Moreover, he said, the timing for such a potential disaster "could not be worse, given that the election cycle picks up steam" later this year. Among options being discussed by politicians to attempt to control the gas market are price controls and rationing of gas supplies, he said.

"Price controls and rationing should be of last resort," advised Wicklund. "Price controls have never worked, and it would reduce the economic incentive to drill and produce more natural gas, which is the best option near-term to ease the crisis. Rationing would derail the free market system for natural gas and cause significant longer-term fundamental and economic problems for the industry."
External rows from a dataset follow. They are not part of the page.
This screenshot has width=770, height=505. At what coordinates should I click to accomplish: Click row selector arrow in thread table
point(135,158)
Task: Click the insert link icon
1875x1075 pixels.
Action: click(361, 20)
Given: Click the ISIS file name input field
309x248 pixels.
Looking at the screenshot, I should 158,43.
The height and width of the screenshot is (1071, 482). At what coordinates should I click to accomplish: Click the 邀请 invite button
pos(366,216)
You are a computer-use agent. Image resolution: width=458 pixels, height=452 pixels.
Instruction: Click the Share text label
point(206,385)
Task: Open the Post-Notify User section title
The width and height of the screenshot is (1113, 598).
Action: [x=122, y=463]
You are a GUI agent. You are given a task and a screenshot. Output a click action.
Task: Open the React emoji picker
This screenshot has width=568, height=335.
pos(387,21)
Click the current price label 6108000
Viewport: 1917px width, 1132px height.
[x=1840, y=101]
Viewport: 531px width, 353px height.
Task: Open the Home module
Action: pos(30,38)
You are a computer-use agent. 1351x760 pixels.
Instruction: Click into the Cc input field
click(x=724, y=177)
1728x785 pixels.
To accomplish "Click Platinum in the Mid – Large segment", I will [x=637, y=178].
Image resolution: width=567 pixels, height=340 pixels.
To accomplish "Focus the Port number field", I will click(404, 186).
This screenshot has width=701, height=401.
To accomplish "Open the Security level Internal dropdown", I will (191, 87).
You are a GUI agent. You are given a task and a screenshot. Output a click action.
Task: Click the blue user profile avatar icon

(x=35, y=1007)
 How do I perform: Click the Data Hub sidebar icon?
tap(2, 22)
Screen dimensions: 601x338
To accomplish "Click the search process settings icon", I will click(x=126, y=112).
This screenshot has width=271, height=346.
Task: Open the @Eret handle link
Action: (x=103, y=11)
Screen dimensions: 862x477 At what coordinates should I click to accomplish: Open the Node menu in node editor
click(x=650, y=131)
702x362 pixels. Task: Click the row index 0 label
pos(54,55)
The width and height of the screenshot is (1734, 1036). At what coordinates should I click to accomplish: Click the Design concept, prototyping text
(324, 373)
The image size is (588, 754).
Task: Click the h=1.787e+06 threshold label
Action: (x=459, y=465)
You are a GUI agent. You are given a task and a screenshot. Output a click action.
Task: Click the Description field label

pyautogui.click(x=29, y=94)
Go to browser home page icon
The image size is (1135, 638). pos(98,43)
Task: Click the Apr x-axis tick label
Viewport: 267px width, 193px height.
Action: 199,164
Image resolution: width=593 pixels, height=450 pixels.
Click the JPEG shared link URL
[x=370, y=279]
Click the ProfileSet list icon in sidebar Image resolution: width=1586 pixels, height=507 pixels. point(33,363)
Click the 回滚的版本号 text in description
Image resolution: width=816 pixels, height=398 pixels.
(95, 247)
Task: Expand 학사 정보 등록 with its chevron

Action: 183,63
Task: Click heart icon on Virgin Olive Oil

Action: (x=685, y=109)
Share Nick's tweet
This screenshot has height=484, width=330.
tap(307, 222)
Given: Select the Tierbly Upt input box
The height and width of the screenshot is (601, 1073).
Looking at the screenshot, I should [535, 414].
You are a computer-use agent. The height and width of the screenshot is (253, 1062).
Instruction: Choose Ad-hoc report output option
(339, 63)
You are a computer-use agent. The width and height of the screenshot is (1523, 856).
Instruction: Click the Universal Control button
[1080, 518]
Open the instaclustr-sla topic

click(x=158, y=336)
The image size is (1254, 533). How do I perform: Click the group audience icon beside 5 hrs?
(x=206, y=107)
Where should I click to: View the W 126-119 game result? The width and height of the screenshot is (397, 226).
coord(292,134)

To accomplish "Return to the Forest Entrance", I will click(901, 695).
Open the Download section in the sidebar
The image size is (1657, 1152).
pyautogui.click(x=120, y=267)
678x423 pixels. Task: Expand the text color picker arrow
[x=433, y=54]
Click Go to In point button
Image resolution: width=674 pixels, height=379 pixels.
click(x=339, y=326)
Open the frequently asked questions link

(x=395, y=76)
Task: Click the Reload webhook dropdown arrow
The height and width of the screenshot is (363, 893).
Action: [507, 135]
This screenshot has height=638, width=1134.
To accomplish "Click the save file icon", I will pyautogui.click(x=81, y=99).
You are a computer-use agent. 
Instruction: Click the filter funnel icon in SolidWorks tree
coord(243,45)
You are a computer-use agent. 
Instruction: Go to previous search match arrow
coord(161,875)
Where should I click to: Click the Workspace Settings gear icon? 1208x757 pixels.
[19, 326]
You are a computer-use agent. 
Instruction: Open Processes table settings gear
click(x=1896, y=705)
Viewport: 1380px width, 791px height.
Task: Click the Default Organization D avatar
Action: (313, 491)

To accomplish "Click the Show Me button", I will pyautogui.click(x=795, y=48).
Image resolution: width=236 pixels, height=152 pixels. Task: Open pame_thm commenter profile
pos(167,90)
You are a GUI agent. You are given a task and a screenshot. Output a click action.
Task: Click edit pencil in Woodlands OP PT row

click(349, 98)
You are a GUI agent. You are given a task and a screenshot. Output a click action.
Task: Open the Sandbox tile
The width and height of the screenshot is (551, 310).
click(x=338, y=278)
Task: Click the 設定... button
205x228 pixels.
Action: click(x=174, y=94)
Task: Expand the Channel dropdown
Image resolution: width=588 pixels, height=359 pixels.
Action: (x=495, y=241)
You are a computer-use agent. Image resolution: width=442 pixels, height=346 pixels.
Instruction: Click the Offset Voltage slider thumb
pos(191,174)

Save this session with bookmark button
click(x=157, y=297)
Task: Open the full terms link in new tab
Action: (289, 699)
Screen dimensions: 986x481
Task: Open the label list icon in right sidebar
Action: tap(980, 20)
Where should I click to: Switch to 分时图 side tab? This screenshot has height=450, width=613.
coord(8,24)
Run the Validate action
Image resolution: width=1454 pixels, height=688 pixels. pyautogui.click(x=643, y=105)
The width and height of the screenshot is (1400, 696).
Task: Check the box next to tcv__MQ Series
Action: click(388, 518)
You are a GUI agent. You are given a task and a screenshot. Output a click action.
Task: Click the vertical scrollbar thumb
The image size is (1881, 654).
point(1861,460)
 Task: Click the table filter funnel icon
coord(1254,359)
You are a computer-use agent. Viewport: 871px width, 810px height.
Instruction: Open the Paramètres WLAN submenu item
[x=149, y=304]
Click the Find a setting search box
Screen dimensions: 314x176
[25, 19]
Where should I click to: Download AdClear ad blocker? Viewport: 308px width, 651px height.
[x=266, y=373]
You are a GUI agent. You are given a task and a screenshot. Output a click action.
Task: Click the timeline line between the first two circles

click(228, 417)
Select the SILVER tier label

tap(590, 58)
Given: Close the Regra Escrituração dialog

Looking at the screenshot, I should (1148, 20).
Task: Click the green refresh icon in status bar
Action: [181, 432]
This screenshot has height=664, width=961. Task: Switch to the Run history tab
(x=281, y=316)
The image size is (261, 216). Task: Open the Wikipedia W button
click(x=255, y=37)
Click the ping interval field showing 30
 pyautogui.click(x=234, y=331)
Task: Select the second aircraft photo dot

Instead, Wicklund said, "The most likely option available to Washington is to lift coal emission levels to allow for more coal-fired electrical generation, freeing natural gas for storage." Such a move would not have "any negative fundamental impact" on the gas industry, he said, "as it demonstrates to even skeptics that higher levels of natural gas production are definitely needed and for some time. This is also demonstrated by the stop-gap efforts to ease the shortage near-term."

Oil prices
NYMEX futures trading in oil and petroleum products was primarily positive Tuesday, with the July contract for benchmark US light, sweet crudes up 19¢ to $29.35/bbl. The August position advanced by 14¢ to $28.39/bbl. Heating oil for June delivery inched up 0.2¢ to 74.6¢/gal. However, unleaded gasoline for the same month dropped 1.13¢ to 89.52¢/gal.

In London, the July contract for North Sea Brent oil lost 42¢ to $25.82/bbl Tuesday on the International Petroleum Exchange. The June natural gas contract was down 4.7¢ to the equivalent of $2.74/Mcf on IPE. That market also was closed Monday for a holiday.

The average price for the Organization of Petroleum Exporting Countries' basket of seven benchmark crudes retreated by 39¢ to $26.48/bbl Tuesday.

Iraqi oil
The US Energy Information Administration on Tuesday quoted Thamir Ghadhban, Iraq's acting oil minister, as saying he expects Iraqi oil production to double within a month.

Ghadhban earlier reported that Iraqi oil production was set to rise "within weeks" to 1.5 million b/d from 235,000 b/d currently. Such production level would be enough to meet Iraq's domestic needs of around 500,000 b/d, leaving 1 million b/d to export (OGJ Online, May 6, 2003).

US and Iraqi officials reported that Iraq's two main export terminals, Mina al-Bakr in the south and the Turkish port of Ceyhan north of Iraq, are operational and ready to resume exports. The first post-war exports of Iraqi oil are expected to start in mid-June from storage tanks in Ceyhan. Close to 9 million bbl of Iraqi oil is stored at Ceyhan (OGJ Online, May 23, 2003).

Meanwhile, Abass Al Aani of Iraq's oil ministry, said a terminated pre-war with OAO Lukoil would not be reinstated. However, other agreements with Russian oil companies remain firm.

Ghadhban said Iraq's former deal with the Chinese Oil & Gas Exploration & Development Corp. (CNODC) to develop the Al-Ahdbad field has been suspended.